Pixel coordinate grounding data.
* * * * *

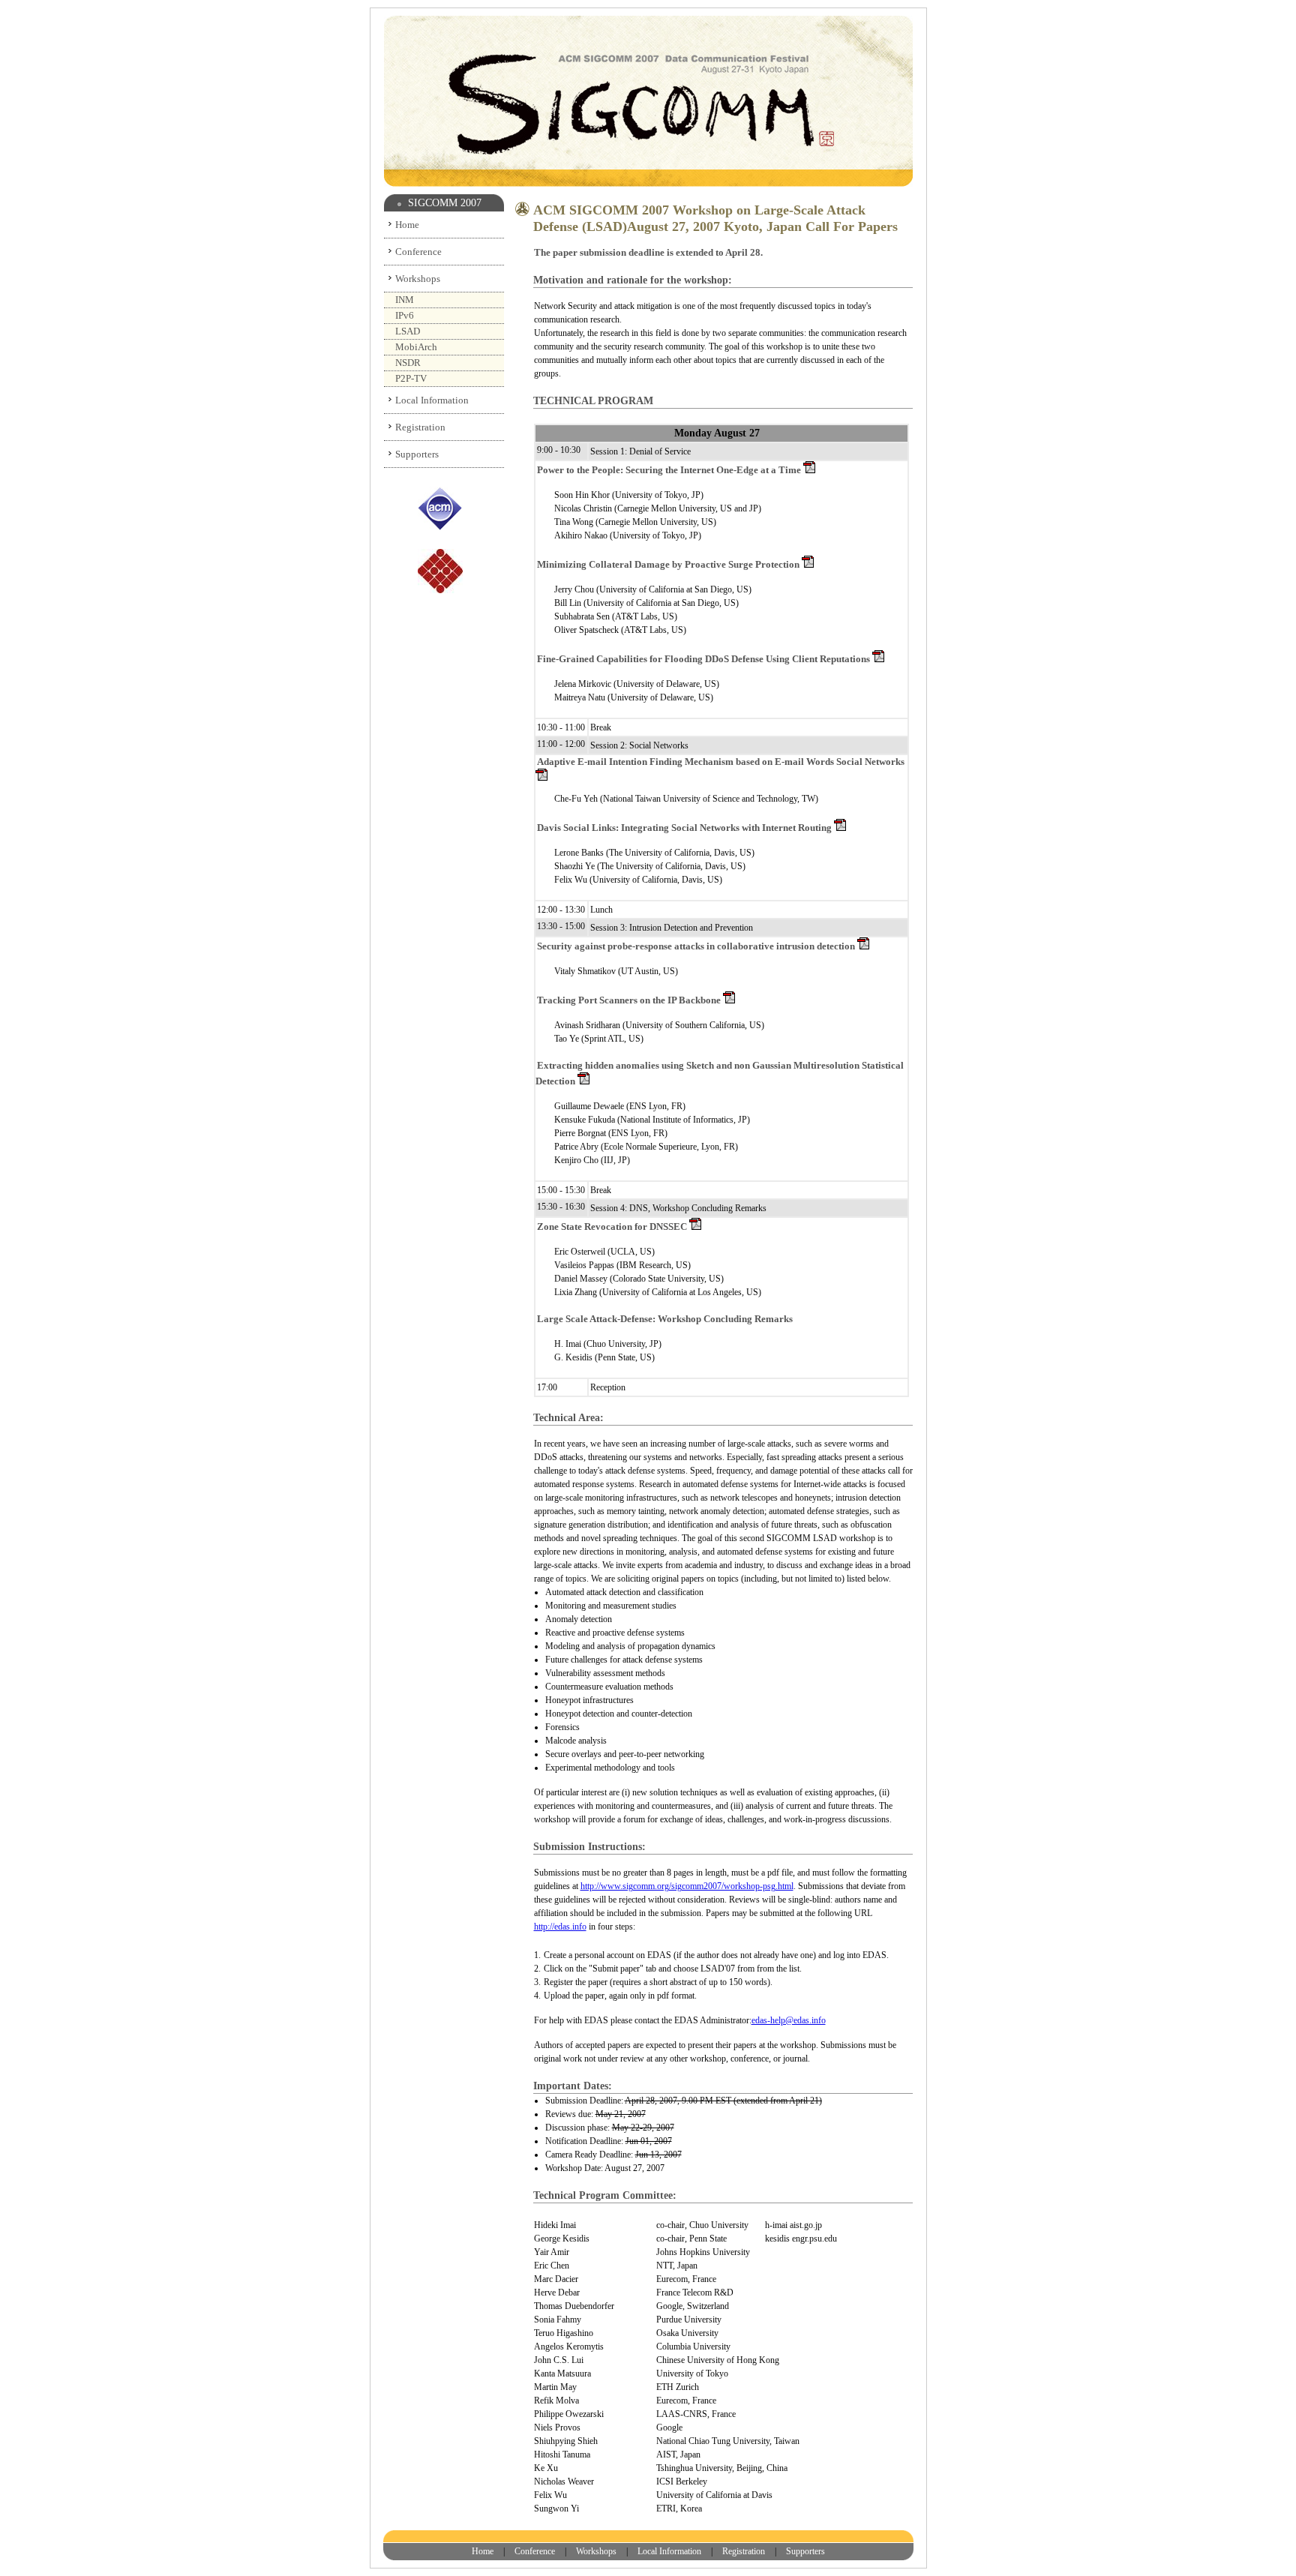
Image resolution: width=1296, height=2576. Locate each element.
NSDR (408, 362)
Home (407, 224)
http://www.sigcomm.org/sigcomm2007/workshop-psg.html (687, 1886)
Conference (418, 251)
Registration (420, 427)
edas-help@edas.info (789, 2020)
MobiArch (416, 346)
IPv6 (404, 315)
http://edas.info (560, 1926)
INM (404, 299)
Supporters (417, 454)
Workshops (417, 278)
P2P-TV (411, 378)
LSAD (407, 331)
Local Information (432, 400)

* * * * *

Assignment.
Starting at the line with "Registration (420, 427)", copy every line up to and including the last one in the entries above.

Answer to the exercise.
Registration (420, 427)
edas-help@edas.info (789, 2020)
MobiArch (416, 346)
IPv6 (404, 315)
http://edas.info (560, 1926)
INM (404, 299)
Supporters (417, 454)
Workshops (417, 278)
P2P-TV (411, 378)
LSAD (407, 331)
Local Information (432, 400)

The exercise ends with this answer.